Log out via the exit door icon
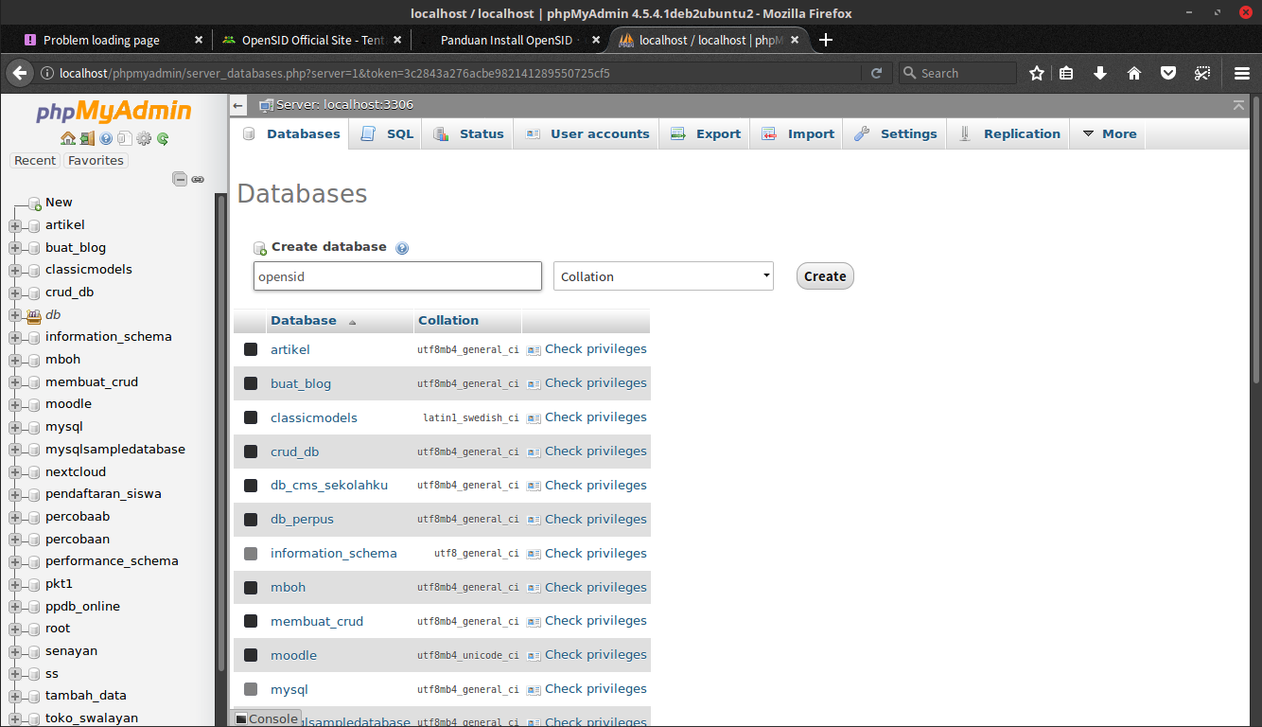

...

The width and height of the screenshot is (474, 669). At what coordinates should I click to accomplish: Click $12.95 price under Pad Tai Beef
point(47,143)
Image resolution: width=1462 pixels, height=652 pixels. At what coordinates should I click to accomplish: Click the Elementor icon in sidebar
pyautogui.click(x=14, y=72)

Directions:
Reproduce the records from the line containing "The width and" through the line containing "pyautogui.click(x=14, y=72)", with no other lines.

Response to this exercise:
The width and height of the screenshot is (474, 669). At what coordinates should I click to accomplish: Click $12.95 price under Pad Tai Beef
point(47,143)
Image resolution: width=1462 pixels, height=652 pixels. At what coordinates should I click to accomplish: Click the Elementor icon in sidebar
pyautogui.click(x=14, y=72)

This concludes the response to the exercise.